** Opening Provided information block **

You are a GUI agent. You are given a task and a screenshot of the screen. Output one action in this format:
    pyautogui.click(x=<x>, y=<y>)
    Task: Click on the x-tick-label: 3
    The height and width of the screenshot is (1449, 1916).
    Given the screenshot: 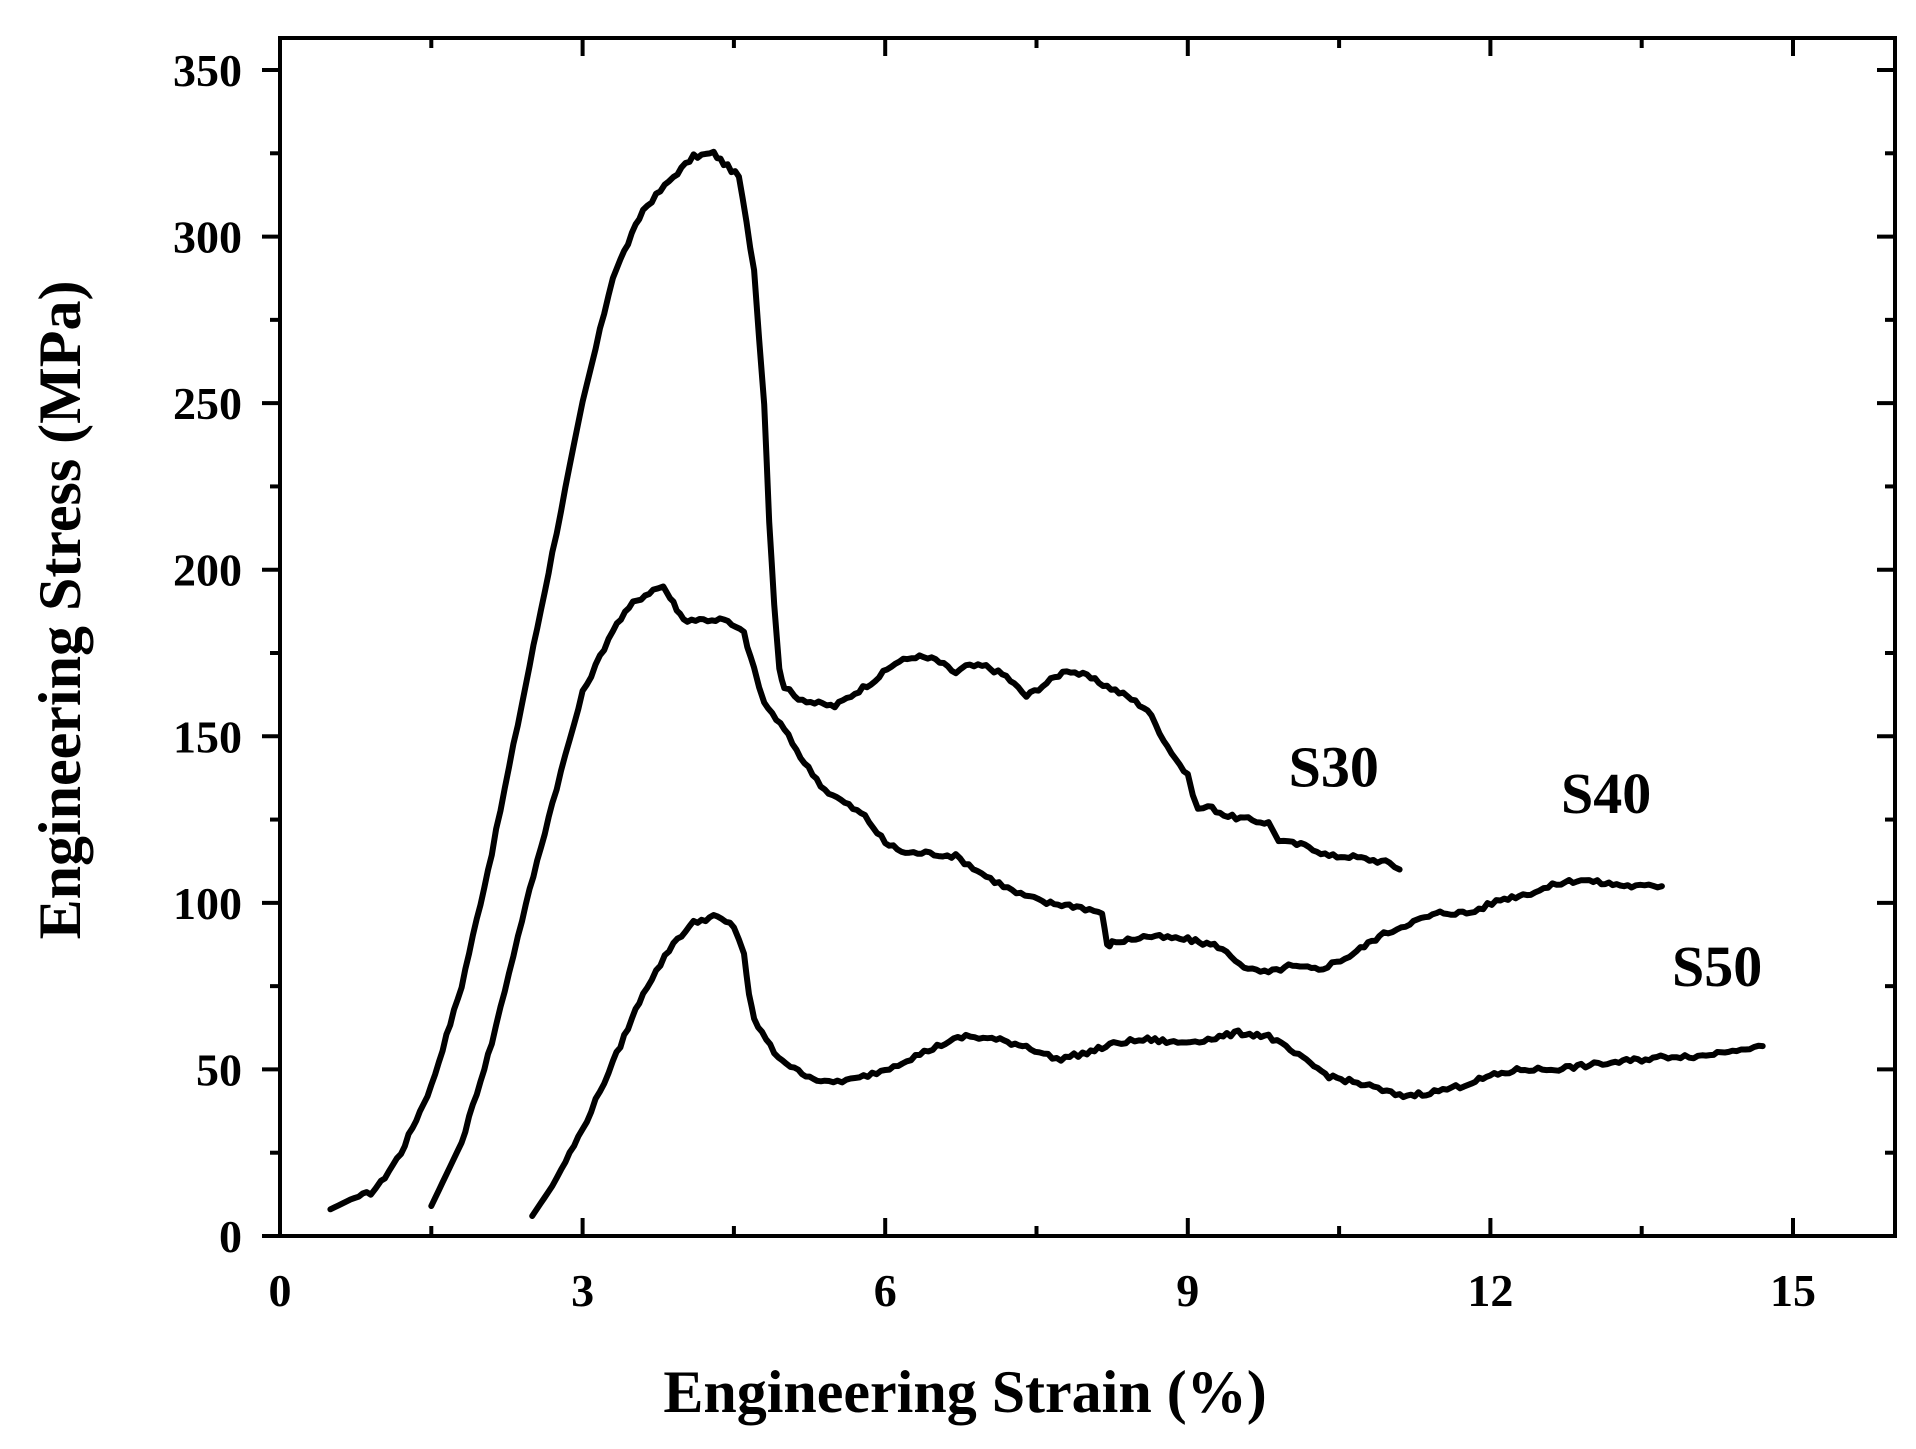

** Closing Provided information block **

» Task instructions
Write each line of the records above as a JSON list of strings, one string per line, with blank lines omitted and the pictures left out.

» Exercise answer
[
  "You are a GUI agent. You are given a task and a screenshot of the screen. Output one action in this format:",
  "    pyautogui.click(x=<x>, y=<y>)",
  "    Task: Click on the x-tick-label: 3",
  "    The height and width of the screenshot is (1449, 1916).",
  "    Given the screenshot: "
]